Monday, May 19, 2014

After EVLA

As with any medical procedure, if you’ve undergone Endovenous Laser Ablation Therapy, or EVLA, it is important to know what to expect after the procedure— and to understand any recommendations or restrictions the doctor gives you.

Because EVLA is minimally invasive and almost always performed in an outpatient setting, there is usually minimal down time, if any. In most cases, those who undergo EVLA treatment can return to their regular daily activities immediately. In fact, many patients may return to work the day after your appointment, provided the job is not physically strenuous.

Immediately after the EVLA is performed, your leg will be washed and you will be asked to put on your compression stockings. Compression stockings should be worn for the first two weeks following treatment any time you are on your feet. (They do not need to be worn during sleep.) This is an important requirement and can make a big difference in your recovery.

Following EVLA, the treated leg may drain fluid for the first 24 hours, making the compression stocking feel damp. Patients can expect a moderate amount of bruising, swelling, and discomfort. Post-procedure discomfort is highly variable from patient to patient, and while some patients may experience pain, some may feel no discomfort at all following the procedure. Elevating your legs as much as possible, applying heat, and taking ibuprofen as needed are all effective ways to ease most post-operative pain.

Another important recommendation is to walk for 30 minutes each day for the first two weeks after your procedure. Walking can be done in short increments throughout the day adding up to 30 minutes, or it can be done all at once, whatever works best for your schedule.

Post-procedure restrictions include no heavy lifting and no strenuous physical activity while standing. However, patients should feel free to exercise as long as their feet remain at, or above, the level of their heart (e.g. swimming or floor exercises, ideally with feet on an exercise ball).

The main reason for these restrictions is that those activities increase pressure by tightening the core or abdominal muscles— which then increases pressure downward into the legs. That pressure can cause irritation of the treated vein, which may lead to swelling. It's possile that the swelling could develop into phleblitis. The closed vein likely won’t open, but phlebitis can be quite uncomfortable.

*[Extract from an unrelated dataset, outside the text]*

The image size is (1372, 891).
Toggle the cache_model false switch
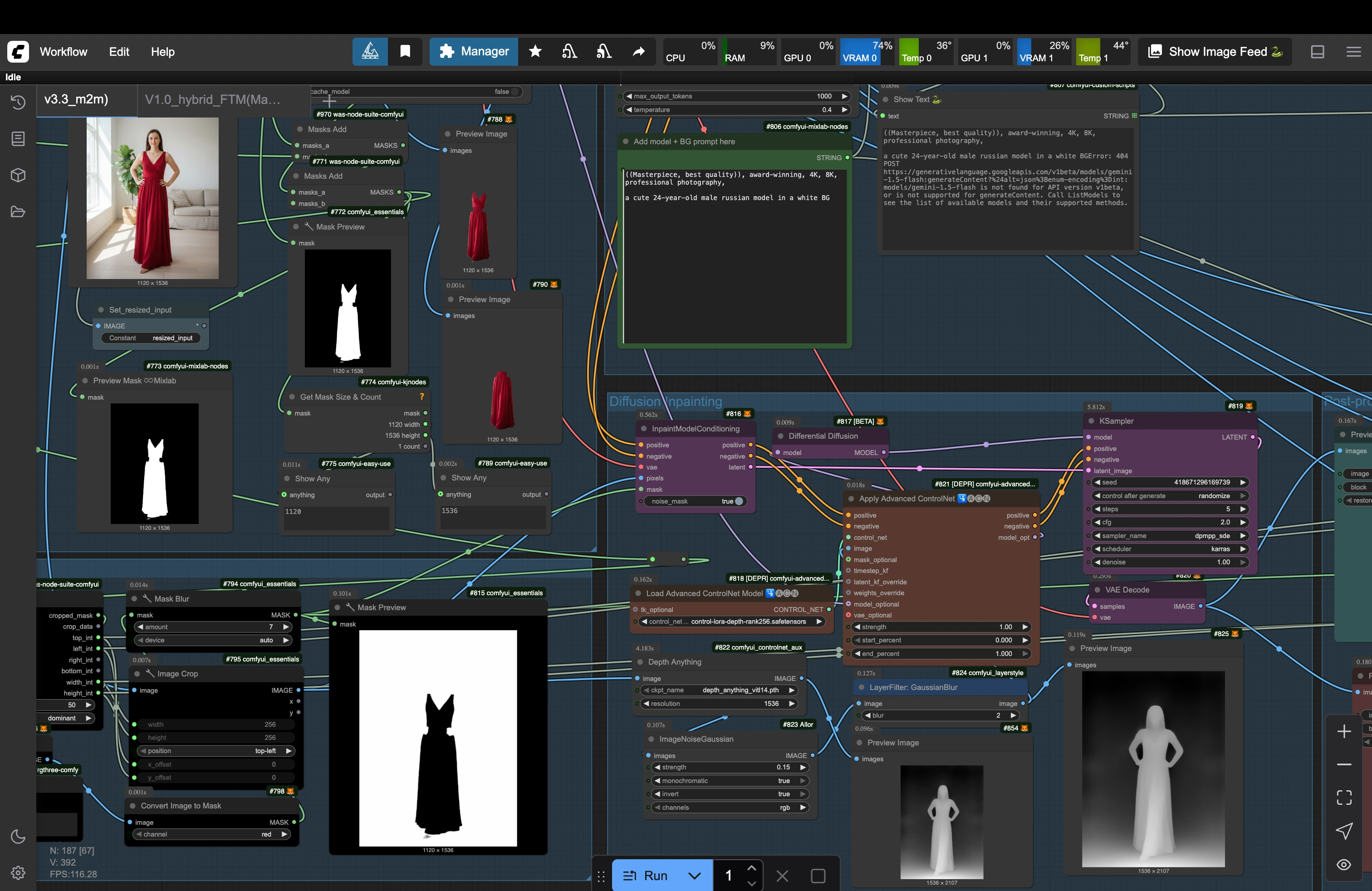click(x=515, y=92)
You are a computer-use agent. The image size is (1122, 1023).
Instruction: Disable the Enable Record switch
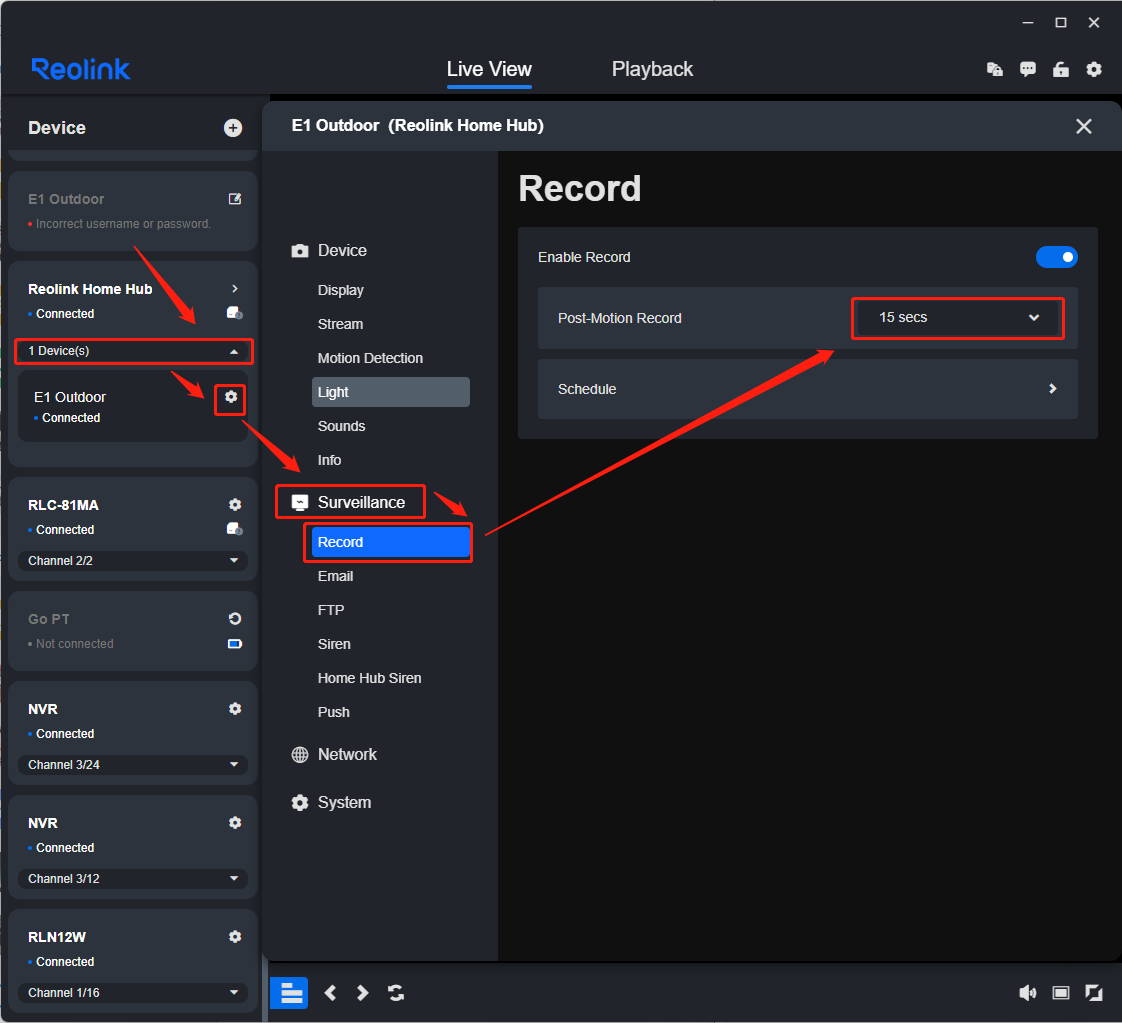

Hot tubs are also restricted while you are healing. Even though doctors sometimes suggest patients use heating pads post-procedure, in a hot tub all of the veins in the legs above and below the treated area become dilated. This can actually cause pain.
Follow up
Finally, and most importantly: schedule a follow-up visit to the phlebologist within a week following the procedure to ensure that everything is healing properly. 

Tuesday, May 6, 2014

What can you expect at an EVLA appointment?

So you’ve met with a board certified vein specialist and learned about EVLA, made an appointment, and prepared for the procedure. What’s next? 

When you arrive for your EVLA appointment, you will change into exam shorts and photos of your leg will be taken. (Photos are used for your personal medical chart, in order to track improvement and recovery.) Your leg will be re-checked using ultrasound, and your doctor will write on your leg with a magic marker. Your vital signs will be checked, and you'll be asked to relax on a procedure table. There are often pillows and blankets available for your comfort, and if you bring a listening device, you can begin listening to music.

Your leg will be cleansed with an iodine solution to the groin— you should make the physician aware of any iodine or seafood allergies you may have. An IV will be placed in the problematic vein, usually at or around the level of your knee, or in the middle section of the back of your calf. You will feel a small pinch of local anesthetic during this part of the procedure.

Under ultrasound guidance, a laser fiber will then be threaded up to the highest point of venous insufficiency. There should be little or no discomfort. The area to be treated will then be fully anesthetized. Most physicians ask their patients to wear special safety glasses to protect eyes from the laser. The laser will then be turned on, and the ablation of the vein will begin, a process that usually takes approximately forty minutes.

The physician should provide you with post-operative requirements. Following guidelines for care after your treatment will help promote the most effective healing so you can return to your daily routine and start experiencing a comfortable, symptom-free life as soon as possible.